Hopcroft–Karp Algorithm

The Hopcroft-Karp algorithm is an algorithm that takes a bipartite graph $G(E,V)$ and outputs a maximum matching, $M$. It runs in worst-case $O\big(|E| \sqrt{|V|}\big)$ time.

The Hopcroft-Karp algorithm uses similar techniques as the Hungarian algorithm and Edmonds’ blossom algorithm. Like those algorithms, Hopcroft-Karp repeatedly increases the size of a partial matching by determining augmenting paths. However, Hopcroft-Karp improves upon these other algorithms by finding a maximal set of shortest augmenting paths per iteration, and increases the augmenting path by the maximum flow rather than one by one.

In practice, researchers have found that Hopcroft-Karp is not as good as the theory suggests—it is often outperformed by breadth-first and depth-first approaches to finding augmenting paths.^[1]

Unlike a simple matching algorithm, like the Hungarian maximum matching algorithm that finds a single augmenting path per iteration, the Hopcroft-Karp algorithm finds a maximal set of shortest augmenting paths during each round. Because of this, only $O\big(\sqrt n\big)$ iterations of the algorithm are needed.

Pseudocode

Define two sets of vertices from the bipartition of $G$, $U$ and $V$, with an equal number of nodes. The matchings, or set of edges, between nodes in $U$ and nodes in $V$ is called $M$.

A simple bipartite graph^[2]

The algorithm runs in phases made up of the following steps.^[3]

• Use a breadth-first search to find augmenting paths. It partitions the vertices of the graph into layers of matching and not matching edges. For the search, start with the free nodes in $U$. This forms the first layer of the partitioning. The search finishes at the first layer $k$ where one or more free nodes in $V$ are reached.
• The free nodes in $V$ are added to a set called $F$. This means that any node added to $F$ will be the ending node of an augmenting path—and a shortest augmenting path at that since the breadth-first search finds shortest paths.^[4]
• Once an augmenting path is found, a depth-first search is used to add augmenting paths to current matching $M$. At any given layer, the depth-first search will follow edges that lead to an unused node from the previous layer. Paths in the depth-first search tree must be alternating paths (switching between matched and unmatched edges). Once the algorithm finds an augmenting path that uses a node from $F$, the depth-first search moves on to the next starting vertex.

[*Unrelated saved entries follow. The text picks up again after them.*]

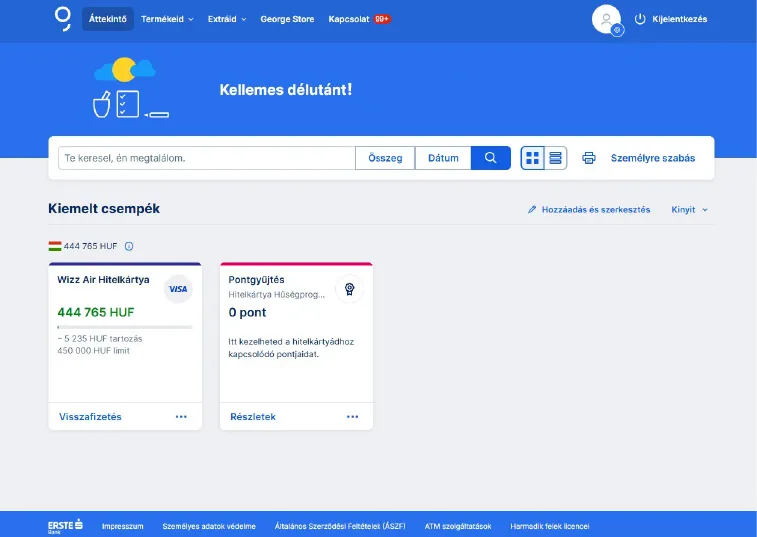
Task: Expand the Termékeid dropdown menu
Action: click(167, 19)
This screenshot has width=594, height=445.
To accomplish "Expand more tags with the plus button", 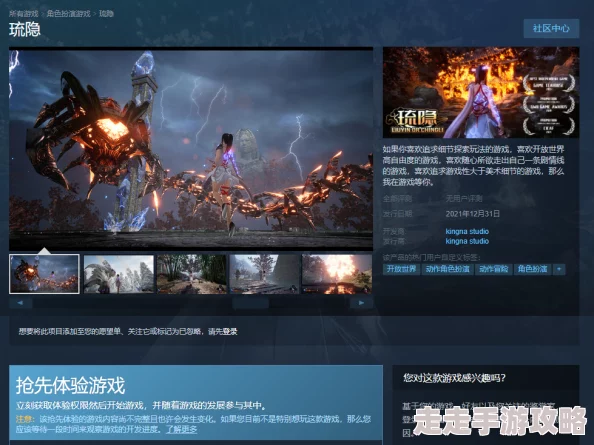I will pyautogui.click(x=559, y=269).

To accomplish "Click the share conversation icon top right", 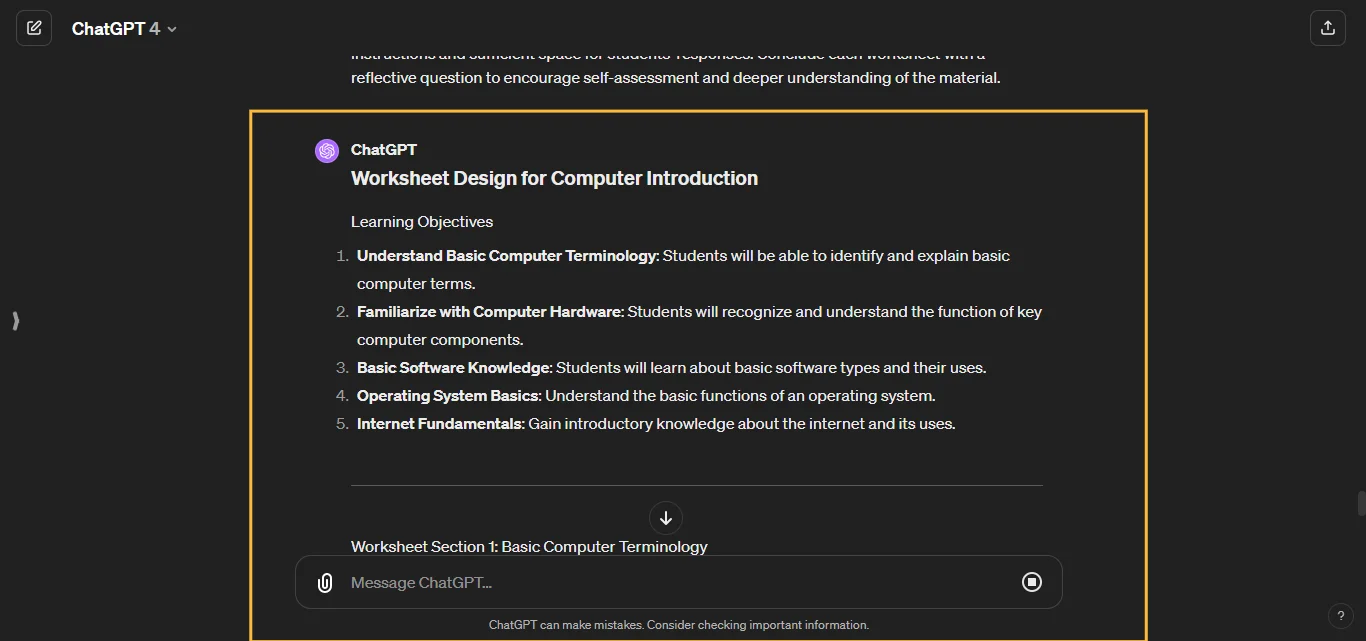I will 1327,27.
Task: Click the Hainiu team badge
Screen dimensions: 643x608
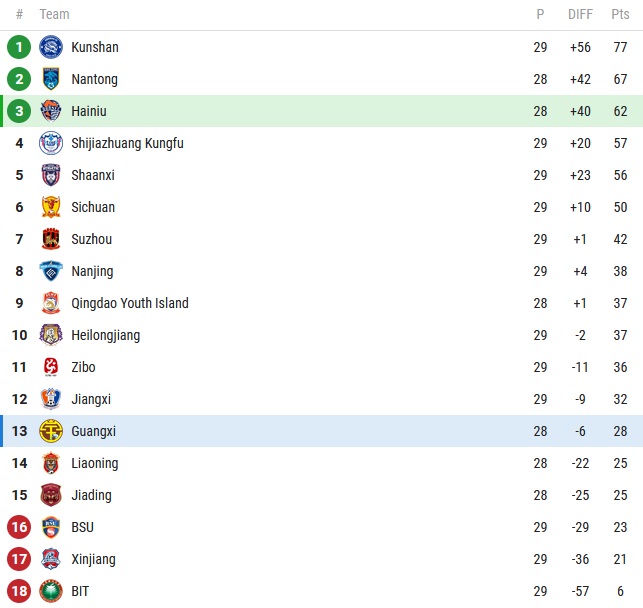Action: point(50,111)
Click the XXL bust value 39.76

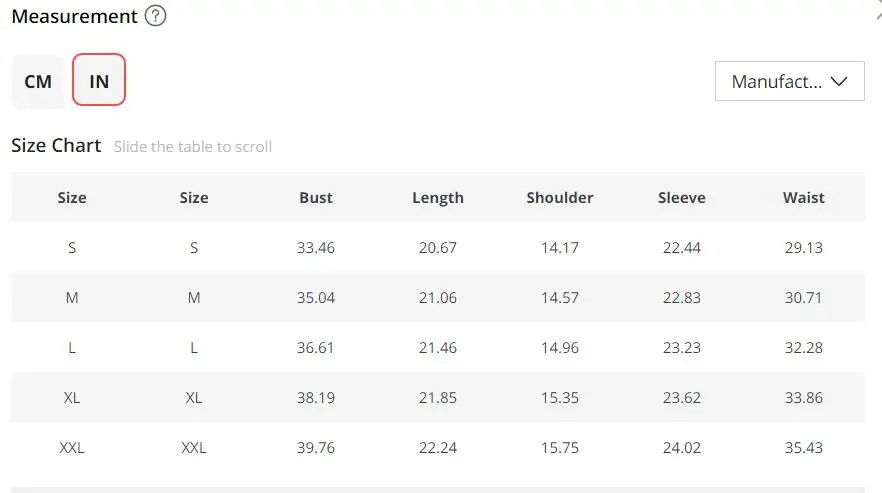(x=316, y=447)
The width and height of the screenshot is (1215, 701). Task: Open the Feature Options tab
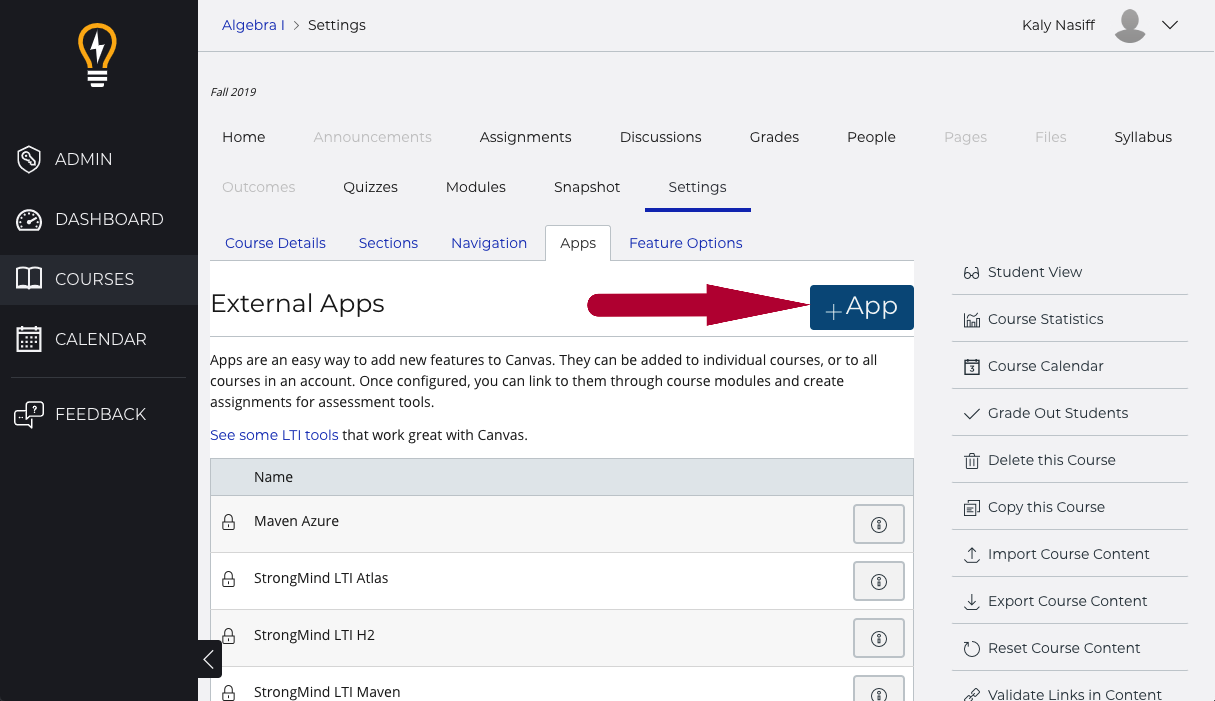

The algorithm terminates when the algorithm can find no more augmenting paths in the breadth-first search step.

This problem attempts to match numbers to letters so as to maximize the amount of matches. This will require two basic steps, which are iterated until the algorithm finds a perfect matching:

1. Build an alternating level graph rooted at unmatched vertices in L using BFS.
2. Augment M with a maximal set of vertex-disjoint shortest-length paths using DFS.

Observe the graph with edges but no assigned matchings.

The original graph without any assigned matchings

Perform BFS starting at all the numeric vertices without a match. Pick any unmatched leaf and go all the way back to a root using DFS. Match the leaf to the root.

Match a to 1

Delete all the instances of 1 and a found in the trees.

Repeat the process to find the next matching. Match b to 2 and delete b from the tree spanning from 3.

In this iteration, 1 is matched to a, 2 is matched to b, and 3, along with c, is left without a match.

Since 3 is left without a match, perform BFS starting from 3 in order to find a matching, or assert that the current matching is already optimal.

The yellow edges represent previously found matchings and the blue edges represent unmatched edges.

Perform DFS once again from the unmatched leaf all the way to the root.

DFS finds a path from c to 1, to a, and terminates at 3.

Augment the path by switching the edges that are matched with those that are unmatched.

Now 1 is matched with c and 3 is matched with a.

This produces the maximal matching between numbers and letters in the graph.

Maximal matching and termination of algorithm

Another way to terminate the algorithm occurs when the path augmentation step does not produce more matchings. In that case, a maximal matching has been found even though not all vertices are matched.^[5]

Each iteration of the Hopcroft-Karp algorithm executes breadth-first search and depth-first search once. This takes $O(E)$ time. Since each iteration of the algorithm finds the maximal set of shortest augmenting paths by eliminating a path from a root to an unmatched edge, there are at most $O\big(\sqrt V\big)$ iterations needed.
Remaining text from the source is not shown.